Comment avez-vous procédé pour quantifier ces violences ?
Déjà, en France, on a la chance que l'Ordre des médecins publie sur son site les décisions disciplinaires rendues en appel. Ces données comprennent des biais, car elles ne concernent que les décisions qui ont fait l'objet d'un appel, mais ça permet déjà de se faire une première idée. Dans ces décisions, il existe une catégorie intitulée « connotation sexuelle ». Ce sont ces données que j'ai analysées. De 2014 à 2021, j'ai trouvé 86 cas de violences sexuelles perpétrées par des professionnels de santé à l'encontre de leurs patientes. Quantifier ces violences a permis d'avoir une base de travail tangible et de contrer les arguments de ceux qui disent qu'il s'agit simplement de quelques cas isolés ou encore de patientes qui seraient tombées amoureuses de leur médecin comme on l'entend parfois...
Vous avez également croisé ces données avec des articles de presse.
Oui. Ce qui était intéressant, c'est que ces articles montrent bien la multiplicité des victimes par auteurs. Alors que les sanctions disciplinaires concernent des cas singuliers, dans la presse, les professionnels de santé cités avaient plusieurs victimes dans 82% des cas. C'est hallucinant et là encore, ça permet de sortir de l'idée de cas isolés. Sachant qu'au tout début, je me suis appuyée sur un rapport de la Cour des comptes sur 2019, dont l'existence même montrait bien qu'il y avait un sujet à creuser.
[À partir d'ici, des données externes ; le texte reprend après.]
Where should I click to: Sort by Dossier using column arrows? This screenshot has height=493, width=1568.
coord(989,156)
Grâce aux données collectées, vous montrez que comme ailleurs, les violences sexuelles ne sont pas des cas isolés dans le milieu de la santé. En terme d'enquête, y-a-t-il eu des spécificités à travailler sur ce domaine en particulier ?
Enquêter sur les violences sexuelles dans le milieu de la santé n'est pas forcément différent d'enquêter sur ces violences dans un autre milieu. Par contre, j'ai commencé à défricher les données en 2020, en pleine crise sanitaire du Covid. À ce moment-là, ce n'était pas facile d'aller creuser dans ce qui pose problème au sein de la profession, alors que c'est justement elle qui portait le pays à bout de bras... Mais je me disais que ce n'était pas contradictoire et qu'il fallait le faire.
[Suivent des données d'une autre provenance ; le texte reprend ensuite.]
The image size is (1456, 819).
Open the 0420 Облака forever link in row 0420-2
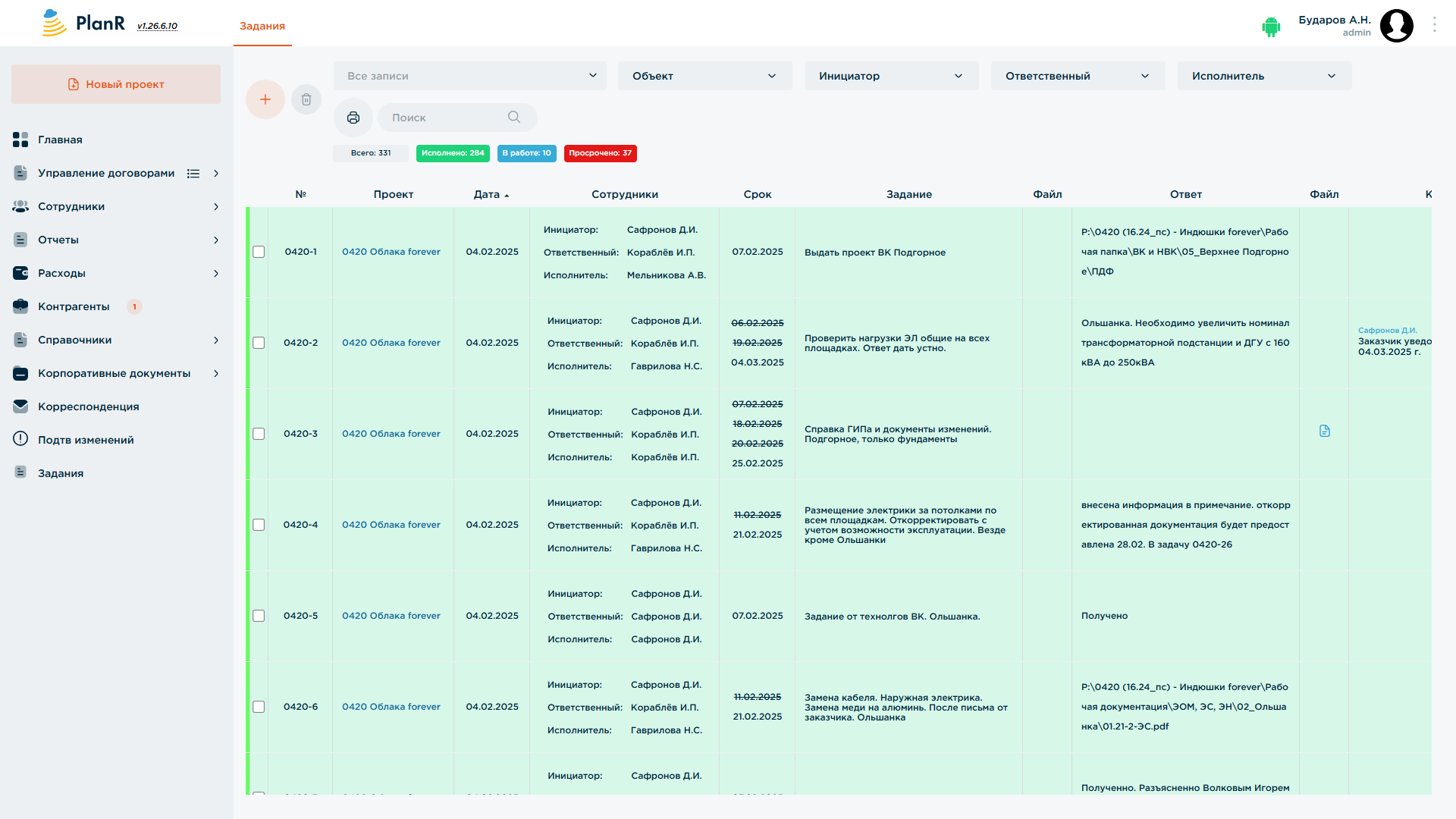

Retrouvez la mesure d'impact de Rembobine dédiée à l'enquête de Cécile Debarge
Actuellement, on entend énormément parler du procès du chirurgien Joël Le Scournec, accusé de violences sexuelles sur 299 victimes. Mais en dehors de ces cas très médiatiques, c'est plus compliqué...
Il y a évidemment des procès très médiatisés. Je me souviens avoir été interpellée par plusieurs affaires comme celle du Docteur Hazout [gynécologue condamné à huit ans de prison en 2014 pour des viols et agressions sexuelles sur six de ses patientes, NDLR]. Nous, notre démarche a été de sortir du cas particulier pour montrer l'aspect systémique des violences. Le problème de l'analyse systémique, c'est que ce n'est pas sexy, et puis on a la sensation que c'est loin de nous, ça nous touche moins... À l'inverse, les enquêtes ad hominem ont sûrement le pouvoir de plus marquer l'opinion publique. Avec l'affaire Le Scournec actuellement, on est vraiment à un moment historique. L'ampleur et le nombre de victimes doivent inciter à se pencher sérieusement sur le sujet. Si ce procès ne provoque pas d'électrochoc, je ne vois pas ce qui pourra le faire.
En dehors de ces procès très médiatiques, qui permettent d'ouvrir la parole sur le sujet, les avancées concrètes en matière de protection des victimes et de prise en charge des auteurs sont très lentes. Est-ce décourageant ?
Je travaille beaucoup sur les questions migratoires. J'ai l'habitude de raconter des récits qui sont au-delà du soutenable, sans qu'il ne se passe rien pour autant. Pour les violences sexuelles, c'est pareil. Je documente ces violences pour qu'au moins, on ne puisse pas dire qu'on ne savait pas.